++++ Exercise material

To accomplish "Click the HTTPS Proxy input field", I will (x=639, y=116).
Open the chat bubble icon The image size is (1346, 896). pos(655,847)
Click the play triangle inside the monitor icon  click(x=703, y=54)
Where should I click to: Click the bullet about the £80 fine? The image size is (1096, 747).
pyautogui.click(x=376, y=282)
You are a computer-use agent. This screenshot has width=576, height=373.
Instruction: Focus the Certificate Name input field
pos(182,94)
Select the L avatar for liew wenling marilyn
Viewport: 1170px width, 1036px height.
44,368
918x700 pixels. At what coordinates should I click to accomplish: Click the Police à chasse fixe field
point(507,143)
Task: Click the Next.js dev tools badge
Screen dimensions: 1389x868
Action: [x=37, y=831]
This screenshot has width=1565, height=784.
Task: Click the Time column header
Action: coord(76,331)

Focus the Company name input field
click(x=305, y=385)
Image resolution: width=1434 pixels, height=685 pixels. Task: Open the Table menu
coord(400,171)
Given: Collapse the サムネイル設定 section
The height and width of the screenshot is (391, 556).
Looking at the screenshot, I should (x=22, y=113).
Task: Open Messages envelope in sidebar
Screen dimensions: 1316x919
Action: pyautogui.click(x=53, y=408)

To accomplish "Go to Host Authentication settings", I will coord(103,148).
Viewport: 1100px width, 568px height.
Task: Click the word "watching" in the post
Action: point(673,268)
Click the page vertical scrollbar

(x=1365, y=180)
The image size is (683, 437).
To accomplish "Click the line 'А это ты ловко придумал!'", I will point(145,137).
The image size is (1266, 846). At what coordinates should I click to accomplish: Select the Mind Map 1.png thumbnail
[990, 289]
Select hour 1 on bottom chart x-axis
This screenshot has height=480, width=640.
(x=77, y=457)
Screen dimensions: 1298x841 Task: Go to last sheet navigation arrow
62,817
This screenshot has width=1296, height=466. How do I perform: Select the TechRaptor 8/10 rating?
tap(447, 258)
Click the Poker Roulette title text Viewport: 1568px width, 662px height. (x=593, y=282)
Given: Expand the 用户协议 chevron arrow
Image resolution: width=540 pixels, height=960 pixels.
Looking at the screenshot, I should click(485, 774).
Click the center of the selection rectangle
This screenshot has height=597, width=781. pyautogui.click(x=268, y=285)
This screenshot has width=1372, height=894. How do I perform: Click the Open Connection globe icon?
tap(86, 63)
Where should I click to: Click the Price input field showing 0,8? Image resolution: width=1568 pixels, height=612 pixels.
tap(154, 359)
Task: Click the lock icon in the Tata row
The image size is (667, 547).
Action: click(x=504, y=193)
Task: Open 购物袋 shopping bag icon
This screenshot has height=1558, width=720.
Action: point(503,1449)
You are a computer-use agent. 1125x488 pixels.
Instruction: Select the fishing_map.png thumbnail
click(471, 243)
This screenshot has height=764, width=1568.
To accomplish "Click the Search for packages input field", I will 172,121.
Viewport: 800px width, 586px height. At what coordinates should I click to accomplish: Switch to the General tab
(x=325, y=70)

++++++++

__Your instructions__: Each line of the data is to be restated exactly.

__Solution for this task__:
To accomplish "Click the HTTPS Proxy input field", I will (x=639, y=116).
Open the chat bubble icon The image size is (1346, 896). pos(655,847)
Click the play triangle inside the monitor icon  click(x=703, y=54)
Where should I click to: Click the bullet about the £80 fine? The image size is (1096, 747).
pyautogui.click(x=376, y=282)
You are a computer-use agent. This screenshot has width=576, height=373.
Instruction: Focus the Certificate Name input field
pos(182,94)
Select the L avatar for liew wenling marilyn
Viewport: 1170px width, 1036px height.
44,368
918x700 pixels. At what coordinates should I click to accomplish: Click the Police à chasse fixe field
point(507,143)
Task: Click the Next.js dev tools badge
Screen dimensions: 1389x868
Action: [x=37, y=831]
This screenshot has width=1565, height=784.
Task: Click the Time column header
Action: coord(76,331)

Focus the Company name input field
click(x=305, y=385)
Image resolution: width=1434 pixels, height=685 pixels. Task: Open the Table menu
coord(400,171)
Given: Collapse the サムネイル設定 section
The height and width of the screenshot is (391, 556).
Looking at the screenshot, I should (x=22, y=113).
Task: Open Messages envelope in sidebar
Screen dimensions: 1316x919
Action: pyautogui.click(x=53, y=408)

To accomplish "Go to Host Authentication settings", I will coord(103,148).
Viewport: 1100px width, 568px height.
Task: Click the word "watching" in the post
Action: point(673,268)
Click the page vertical scrollbar

(x=1365, y=180)
The image size is (683, 437).
To accomplish "Click the line 'А это ты ловко придумал!'", I will point(145,137).
The image size is (1266, 846). At what coordinates should I click to accomplish: Select the Mind Map 1.png thumbnail
[990, 289]
Select hour 1 on bottom chart x-axis
This screenshot has height=480, width=640.
(x=77, y=457)
Screen dimensions: 1298x841 Task: Go to last sheet navigation arrow
62,817
This screenshot has width=1296, height=466. How do I perform: Select the TechRaptor 8/10 rating?
tap(447, 258)
Click the Poker Roulette title text Viewport: 1568px width, 662px height. (x=593, y=282)
Given: Expand the 用户协议 chevron arrow
Image resolution: width=540 pixels, height=960 pixels.
Looking at the screenshot, I should click(485, 774).
Click the center of the selection rectangle
This screenshot has height=597, width=781. pyautogui.click(x=268, y=285)
This screenshot has width=1372, height=894. How do I perform: Click the Open Connection globe icon?
tap(86, 63)
Where should I click to: Click the Price input field showing 0,8? Image resolution: width=1568 pixels, height=612 pixels.
tap(154, 359)
Task: Click the lock icon in the Tata row
The image size is (667, 547).
Action: click(x=504, y=193)
Task: Open 购物袋 shopping bag icon
This screenshot has height=1558, width=720.
Action: point(503,1449)
You are a computer-use agent. 1125x488 pixels.
Instruction: Select the fishing_map.png thumbnail
click(471, 243)
This screenshot has height=764, width=1568.
To accomplish "Click the Search for packages input field", I will 172,121.
Viewport: 800px width, 586px height. At what coordinates should I click to accomplish: Switch to the General tab
(x=325, y=70)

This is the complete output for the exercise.